## Written request
Copy out every one of the following rows verbatim, keeping their order and line breaks.

## start Entries supplied

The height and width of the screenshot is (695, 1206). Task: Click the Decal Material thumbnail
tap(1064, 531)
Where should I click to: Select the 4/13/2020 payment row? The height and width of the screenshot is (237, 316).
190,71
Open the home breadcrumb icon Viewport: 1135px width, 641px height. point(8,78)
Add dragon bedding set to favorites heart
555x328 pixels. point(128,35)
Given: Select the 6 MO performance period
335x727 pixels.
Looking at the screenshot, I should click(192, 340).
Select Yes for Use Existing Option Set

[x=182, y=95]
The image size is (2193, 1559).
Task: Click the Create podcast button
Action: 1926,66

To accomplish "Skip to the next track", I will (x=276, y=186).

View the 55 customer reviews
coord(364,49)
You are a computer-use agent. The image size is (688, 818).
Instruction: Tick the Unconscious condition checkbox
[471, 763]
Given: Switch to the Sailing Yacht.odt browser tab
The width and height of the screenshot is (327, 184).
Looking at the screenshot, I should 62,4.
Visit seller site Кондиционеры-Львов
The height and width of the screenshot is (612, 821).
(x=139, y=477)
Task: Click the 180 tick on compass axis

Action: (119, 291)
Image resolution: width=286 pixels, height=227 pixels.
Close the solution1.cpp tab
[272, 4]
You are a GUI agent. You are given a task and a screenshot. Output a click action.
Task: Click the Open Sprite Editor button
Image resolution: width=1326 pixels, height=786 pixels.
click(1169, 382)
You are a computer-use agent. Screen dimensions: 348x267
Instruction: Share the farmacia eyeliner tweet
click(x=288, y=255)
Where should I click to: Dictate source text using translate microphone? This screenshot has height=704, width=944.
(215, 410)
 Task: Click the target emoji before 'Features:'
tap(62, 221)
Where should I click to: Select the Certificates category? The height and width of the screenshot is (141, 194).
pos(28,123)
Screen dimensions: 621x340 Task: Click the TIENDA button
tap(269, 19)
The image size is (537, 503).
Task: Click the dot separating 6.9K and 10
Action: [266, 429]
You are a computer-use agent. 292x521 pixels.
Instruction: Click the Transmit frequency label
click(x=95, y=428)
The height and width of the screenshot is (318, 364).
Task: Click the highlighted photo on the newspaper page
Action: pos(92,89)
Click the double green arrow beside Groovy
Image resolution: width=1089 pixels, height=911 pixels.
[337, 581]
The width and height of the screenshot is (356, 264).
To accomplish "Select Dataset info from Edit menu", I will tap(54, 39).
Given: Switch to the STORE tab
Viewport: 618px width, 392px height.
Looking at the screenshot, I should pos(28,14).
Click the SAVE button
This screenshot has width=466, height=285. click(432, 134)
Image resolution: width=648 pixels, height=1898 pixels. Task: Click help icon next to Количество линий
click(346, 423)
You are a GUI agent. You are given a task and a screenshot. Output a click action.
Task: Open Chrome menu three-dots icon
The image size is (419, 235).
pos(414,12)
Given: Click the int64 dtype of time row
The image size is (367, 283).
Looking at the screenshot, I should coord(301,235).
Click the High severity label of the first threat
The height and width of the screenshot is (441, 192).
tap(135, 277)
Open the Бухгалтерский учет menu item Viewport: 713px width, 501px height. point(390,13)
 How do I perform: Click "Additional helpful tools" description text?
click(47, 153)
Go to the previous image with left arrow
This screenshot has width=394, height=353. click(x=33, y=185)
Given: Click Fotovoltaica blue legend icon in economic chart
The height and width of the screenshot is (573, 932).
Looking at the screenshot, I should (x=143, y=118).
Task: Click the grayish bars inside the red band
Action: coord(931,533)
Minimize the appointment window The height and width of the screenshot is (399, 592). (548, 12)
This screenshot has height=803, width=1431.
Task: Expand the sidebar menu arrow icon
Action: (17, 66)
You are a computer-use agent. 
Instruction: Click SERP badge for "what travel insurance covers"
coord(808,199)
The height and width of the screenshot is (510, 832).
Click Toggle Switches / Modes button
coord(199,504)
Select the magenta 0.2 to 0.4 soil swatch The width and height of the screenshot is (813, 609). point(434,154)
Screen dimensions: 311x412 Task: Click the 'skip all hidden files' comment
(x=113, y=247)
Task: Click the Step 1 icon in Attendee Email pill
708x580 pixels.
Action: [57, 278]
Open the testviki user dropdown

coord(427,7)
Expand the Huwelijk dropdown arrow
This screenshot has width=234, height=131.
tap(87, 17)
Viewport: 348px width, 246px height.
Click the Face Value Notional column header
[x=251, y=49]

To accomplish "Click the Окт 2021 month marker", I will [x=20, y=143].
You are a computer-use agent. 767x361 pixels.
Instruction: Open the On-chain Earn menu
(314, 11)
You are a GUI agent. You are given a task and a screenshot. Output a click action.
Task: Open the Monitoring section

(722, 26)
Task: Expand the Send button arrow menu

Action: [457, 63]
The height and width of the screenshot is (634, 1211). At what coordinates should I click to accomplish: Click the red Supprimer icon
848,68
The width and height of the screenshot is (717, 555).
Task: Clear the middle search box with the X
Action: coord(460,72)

## end Entries supplied

## Reply
The height and width of the screenshot is (695, 1206). Task: Click the Decal Material thumbnail
tap(1064, 531)
Where should I click to: Select the 4/13/2020 payment row? The height and width of the screenshot is (237, 316).
190,71
Open the home breadcrumb icon Viewport: 1135px width, 641px height. point(8,78)
Add dragon bedding set to favorites heart
555x328 pixels. point(128,35)
Given: Select the 6 MO performance period
335x727 pixels.
Looking at the screenshot, I should click(192, 340).
Select Yes for Use Existing Option Set

[x=182, y=95]
The image size is (2193, 1559).
Task: Click the Create podcast button
Action: 1926,66

To accomplish "Skip to the next track", I will (x=276, y=186).

View the 55 customer reviews
coord(364,49)
You are a computer-use agent. The image size is (688, 818).
Instruction: Tick the Unconscious condition checkbox
[471, 763]
Given: Switch to the Sailing Yacht.odt browser tab
The width and height of the screenshot is (327, 184).
Looking at the screenshot, I should 62,4.
Visit seller site Кондиционеры-Львов
The height and width of the screenshot is (612, 821).
(x=139, y=477)
Task: Click the 180 tick on compass axis

Action: (119, 291)
Image resolution: width=286 pixels, height=227 pixels.
Close the solution1.cpp tab
[272, 4]
You are a GUI agent. You are given a task and a screenshot. Output a click action.
Task: Click the Open Sprite Editor button
Image resolution: width=1326 pixels, height=786 pixels.
click(1169, 382)
You are a computer-use agent. Screen dimensions: 348x267
Instruction: Share the farmacia eyeliner tweet
click(x=288, y=255)
Where should I click to: Dictate source text using translate microphone? This screenshot has height=704, width=944.
(215, 410)
 Task: Click the target emoji before 'Features:'
tap(62, 221)
Where should I click to: Select the Certificates category? The height and width of the screenshot is (141, 194).
pos(28,123)
Screen dimensions: 621x340 Task: Click the TIENDA button
tap(269, 19)
The image size is (537, 503).
Task: Click the dot separating 6.9K and 10
Action: [266, 429]
You are a computer-use agent. 292x521 pixels.
Instruction: Click the Transmit frequency label
click(x=95, y=428)
The height and width of the screenshot is (318, 364).
Task: Click the highlighted photo on the newspaper page
Action: pos(92,89)
Click the double green arrow beside Groovy
Image resolution: width=1089 pixels, height=911 pixels.
[337, 581]
The width and height of the screenshot is (356, 264).
To accomplish "Select Dataset info from Edit menu", I will tap(54, 39).
Given: Switch to the STORE tab
Viewport: 618px width, 392px height.
Looking at the screenshot, I should pos(28,14).
Click the SAVE button
This screenshot has width=466, height=285. click(432, 134)
Image resolution: width=648 pixels, height=1898 pixels. Task: Click help icon next to Количество линий
click(346, 423)
You are a GUI agent. You are given a task and a screenshot. Output a click action.
Task: Open Chrome menu three-dots icon
The image size is (419, 235).
pos(414,12)
Given: Click the int64 dtype of time row
The image size is (367, 283).
Looking at the screenshot, I should coord(301,235).
Click the High severity label of the first threat
The height and width of the screenshot is (441, 192).
tap(135, 277)
Open the Бухгалтерский учет menu item Viewport: 713px width, 501px height. point(390,13)
 How do I perform: Click "Additional helpful tools" description text?
click(47, 153)
Go to the previous image with left arrow
This screenshot has width=394, height=353. click(x=33, y=185)
Given: Click Fotovoltaica blue legend icon in economic chart
The height and width of the screenshot is (573, 932).
Looking at the screenshot, I should (x=143, y=118).
Task: Click the grayish bars inside the red band
Action: coord(931,533)
Minimize the appointment window The height and width of the screenshot is (399, 592). (548, 12)
This screenshot has height=803, width=1431.
Task: Expand the sidebar menu arrow icon
Action: (17, 66)
You are a computer-use agent. 
Instruction: Click SERP badge for "what travel insurance covers"
coord(808,199)
The height and width of the screenshot is (510, 832).
Click Toggle Switches / Modes button
coord(199,504)
Select the magenta 0.2 to 0.4 soil swatch The width and height of the screenshot is (813, 609). point(434,154)
Screen dimensions: 311x412 Task: Click the 'skip all hidden files' comment
(x=113, y=247)
Task: Click the Step 1 icon in Attendee Email pill
708x580 pixels.
Action: [57, 278]
Open the testviki user dropdown

coord(427,7)
Expand the Huwelijk dropdown arrow
This screenshot has width=234, height=131.
tap(87, 17)
Viewport: 348px width, 246px height.
Click the Face Value Notional column header
[x=251, y=49]

To accomplish "Click the Окт 2021 month marker", I will [x=20, y=143].
You are a computer-use agent. 767x361 pixels.
Instruction: Open the On-chain Earn menu
(314, 11)
You are a GUI agent. You are given a task and a screenshot. Output a click action.
Task: Open the Monitoring section

(722, 26)
Task: Expand the Send button arrow menu

Action: [457, 63]
The height and width of the screenshot is (634, 1211). At what coordinates should I click to accomplish: Click the red Supprimer icon
848,68
The width and height of the screenshot is (717, 555).
Task: Clear the middle search box with the X
Action: coord(460,72)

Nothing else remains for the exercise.